Monday, December 7, 2015

Businesses in Greece continue to be effected by the economic crisis

By: Erica King

Produced & edited by: Jaelynn Grisso

Every country has its downfalls. Some are worse than others, but each country goes through it. This time it was Greece who has recently suffered from an economic crisis. According to a New York Times article titled, “Greece’s Debt Crisis Explained,” Greece became the epicenter of Europe’s debt crisis after Wall Street imploded in 2008. The country announced in October 2009 that it had been understating its deficit figures for years. By spring 2010, Greece had been shut down from borrowing money from financial markets. Greece has since received bailout money from the International Monetary Fund, the European Central Bank and the European Commission, but Greece’s economic problems has not faded away. What does this mean for businesses in Greece?


Tourism still prevalent


A man only identified as Erisadesu, works in a bakery in Greece. He has been working there for five years now as a second job to keep a steady income for his family. Erisadesu claims the bakery made be busy some days, but looks can be deceiving. “Our sales dropped really fast and now that are prices are even more expensive we still manage to work. Outside you can see that the place is always busy but the internal problems are far greater,” he said. Erisadesu sees less faces from natives of his city, but more unfamiliar faces. Although Greece has suffered from economic declines, it still remains to be a popular tourists spot. According to the USA Today article, “Greece tourism unaffected by financial crisis,” it stated that tourism brought in around $32.7 billion in 2014, which made up more than 17% of the country's GDP.

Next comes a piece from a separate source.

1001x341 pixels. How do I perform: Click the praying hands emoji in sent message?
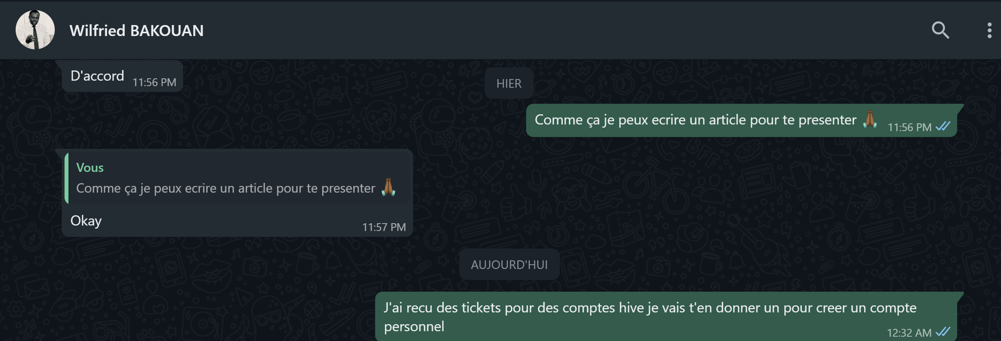click(870, 119)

“This time last year we weren't busy at all and we were sure that our shop will be closed after Christmas, but the last few years our city has become more popular and more tourists arrive every weekend,” Erisadesu said. “So although we are still working really good, it is not as good as it has to be for the company to survive, and our clients are mostly tourists and rich people,” he added.
Tourism remains a large component of Greece's 
economy. | Photo courtesy of Daily Mail


Greece has always been known for its beautiful land sites, but that’s not all. The country has also been known for its delicious food. The restaurant business brings in major revenue for the country, but how has the restaurant business succeeded or failed since the crisis?

“The ones that got customers from surrounding hotels are doing well in mainstream destinations. However "all inclusive" tourism is on the rise, many tourists choose to receive meals inside their hotel for free instead of going out etc. So even though we still get a lot of tourism restaurants are affected,” said Chrisos, who does not wish to have his last name identified.

Chrisos, who used to work in the restaurant business, says he sees businesses changing in his town. “Cafeterias, bars, pubs etc. that had business before are still doing well. The ones that are preferred by locals tend to get customers all year long. In my town I see more opening too, which is kind of ironic if you ask me because small businesses close down and we're seeing them get replaced by service based businesses such as cafeterias, beer pubs and bars,” he said.


Wages for restaurants have decreased


The wages for people in the restaurant business has also decreased. “In regards to wages, I heard the general rate is 2€ an hour (paid in cash) for waiters and waitresses,” Greek native, Koulie said.

Although businesses may be closing down, Greece native Miji believes only the businesses who are not competitive are not thriving. Providing better services, lower prices, and studying the market are a few ways Greek businesses can stay successful according to Miji. “Building a social media profile has also been something that more and more businesses in Greece begun to do around the time the crisis started,” Miji said. “So, in 2015? It's just worse than 2014, really, the streets are emptier most of the time, and most of the places are less populated than what they used to be. The latest hits from the EU, and the increasing costs of life and the lowering wages it gives less an incentive for people to eat out,” she added.

According to the “Greece’s Debt Crisis Explained,” the economy has shrunken by a quarter in five years, and unemployment is above 25%. Emily Galanos, who used to work in the restaurant business, claims she remembers the good days before unemployment was rarely even thought about. “During the good days before 2010 as a waiter your salary was 40 euros for an average night and even more on Friday/Saturday night. Of course it was "black" money, no insurance and there were zero control from officials like IKA. Things have changed a lot. At the said. The IKA is the largest social security organization in Greece that patrols workers and employers.
The Greek parliament increased taxes on items 
like wine in order to help boost the economy. 
Photo courtesy of Greek Boston


Although some businesses have been suffering since the Greece economic decline, and unemployment rates have increased, it seems the tourists have continued to bring in revenue to the beautiful country. “We will not allow our country to die out. We are slowly working up to where we used to be,” Erisadesu said. According to an article written on The Guardian titled “Greece cleared by Eurozone fund for 2bn bailout loan,” Greece has been recently cleared to receive funding from the Eurozone bailout fund, European Stability Mechanism. Greece’s parliament first had to agree to implement new austerity measures, which includes higher taxes on wine and road use as well as increased limits on protections for distressed mortgage holders. The article states Greece is expected to enter into a recession next year.